Without the worker share program through their CSA, Kozlowski says that hiring more workers or increasing wages would have a huge effect on their operations. However, when it comes to large farms and agribusiness who rely on migrant workers, such a change would not affect them - or the cost of food - as much as they would lead you to believe, he says.
"If the large California growers were to raise the wage of workers to $15 and hour, which is reasonable, it would increase the average consumer's food costs $21 a year. Nothing, basically," he says. "That's not quite the same for smaller farms, though. It will have a bigger impact on your business and profitability."
Instead of focusing on strictly the labor issue, Kozlowski says that our food operations as a whole should be reformed. He points to the example of Hurricane Harvey closing down one of the busiest ports in the country.
"The amount of food that we have in the pipeline is three days. If there is a cataclysmic something that happens in California or Mexico or Canada or China - we don't have a lot of resiliency in our food system," says Kozlowski.
"I wonder if we wouldn't be better off, if the consumer wouldn't be better off if we started thinking more on a regional basis than national or global."

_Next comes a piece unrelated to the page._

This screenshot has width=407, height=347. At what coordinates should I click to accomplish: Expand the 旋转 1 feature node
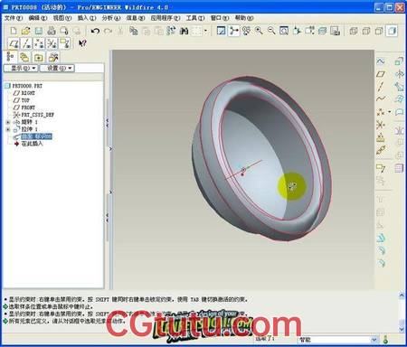click(x=8, y=122)
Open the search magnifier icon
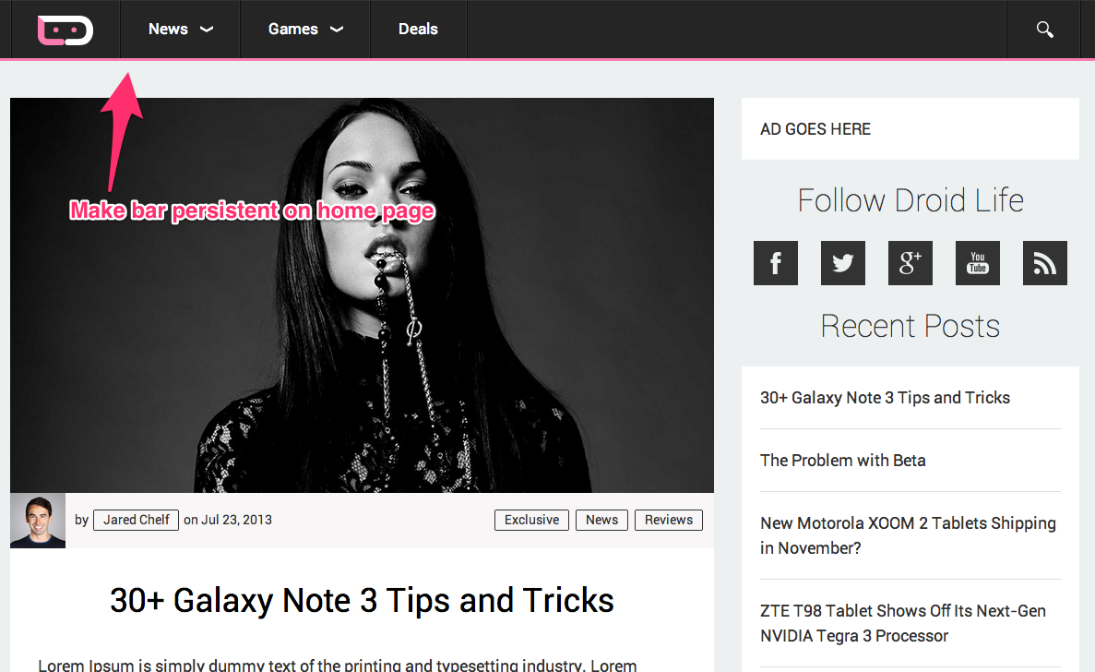 pos(1044,30)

Kozlowski says that if consumers really want to impact farm labor and the price of food, the "ball is in their court." Farmers will follow market and consumer trends in order to stay current and in business, so unless those factors change significantly, farming practices that reduces quality of food and quality of life for its laborers will continue.
"I should hope that eventually consumers would raise a voice and start wanting to see changes in the food system," he says.